Short exercise
Gather every line of the material below that contains the word "Task", and copy each one in full.

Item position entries
------------------------------

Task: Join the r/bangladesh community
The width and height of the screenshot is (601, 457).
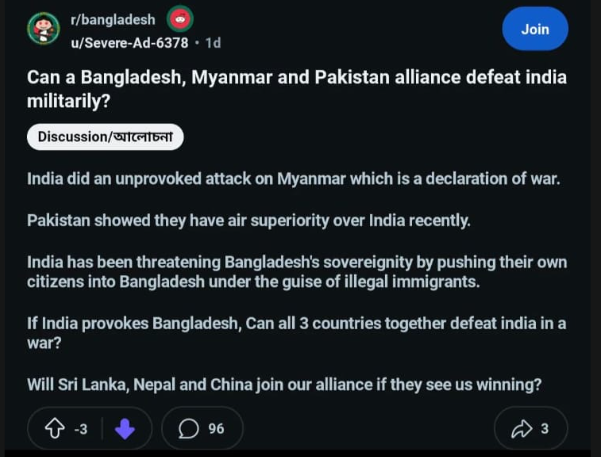Action: click(535, 29)
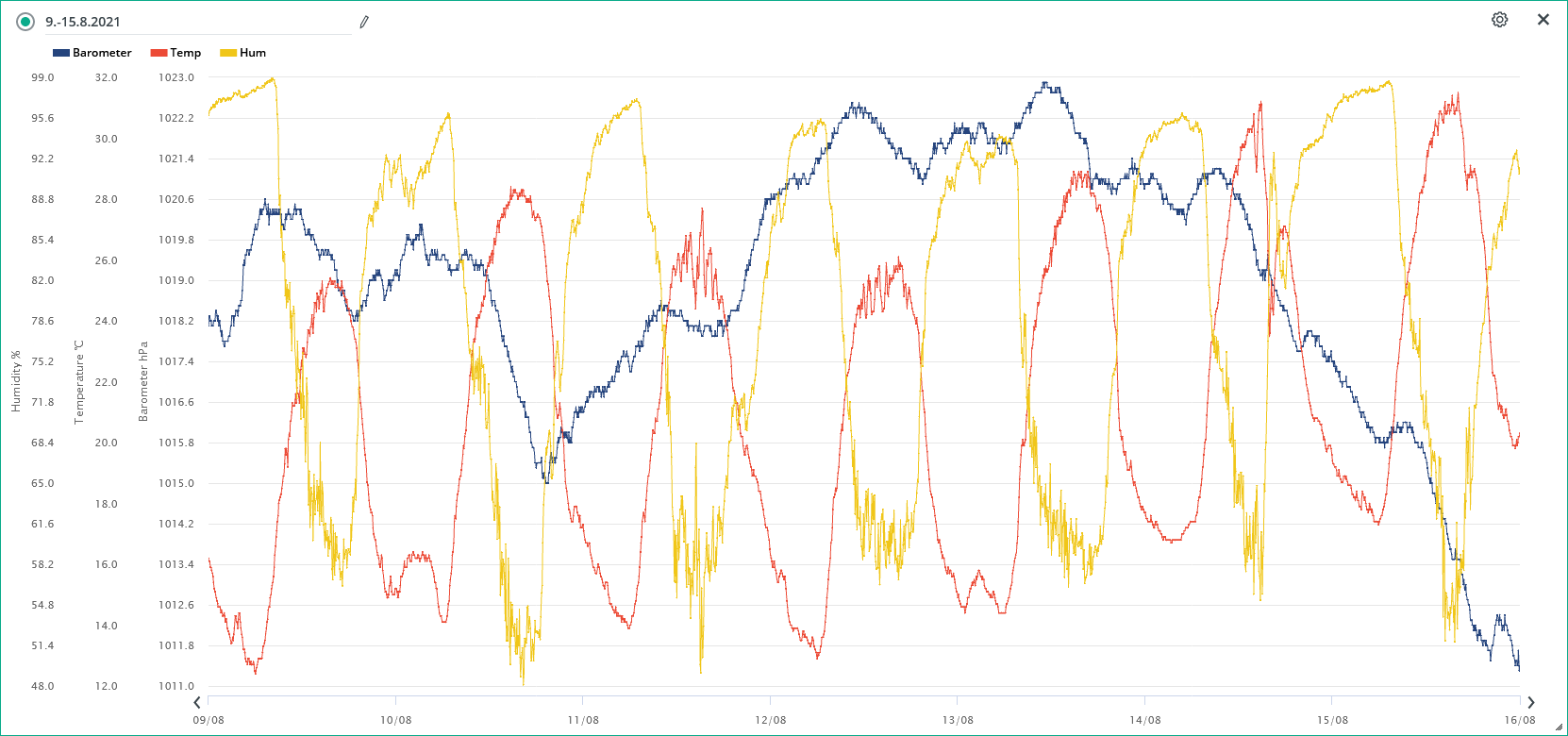The width and height of the screenshot is (1568, 736).
Task: Hide the Barometer series via legend label
Action: 102,53
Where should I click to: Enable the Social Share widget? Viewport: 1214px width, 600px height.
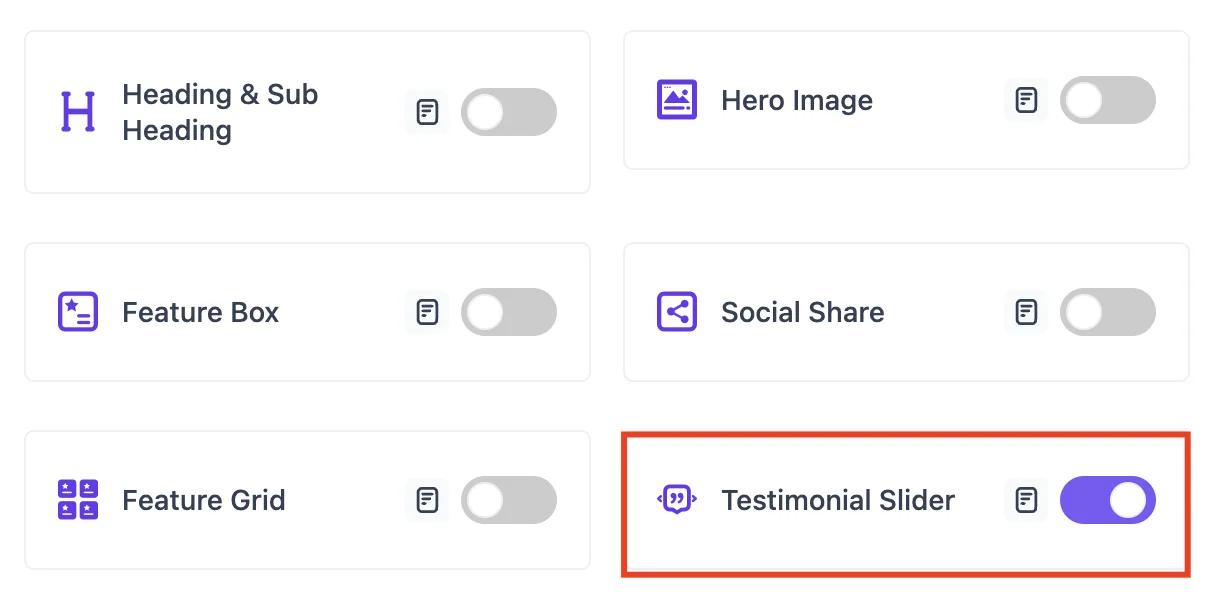1107,312
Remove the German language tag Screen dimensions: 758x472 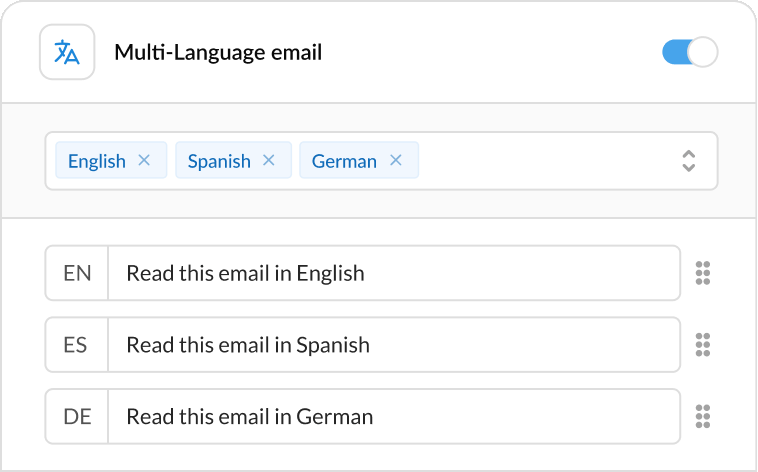click(395, 160)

------------------------------

Response to the exercise
Task: Join the r/bangladesh community
Task: Hide the Barometer series via legend label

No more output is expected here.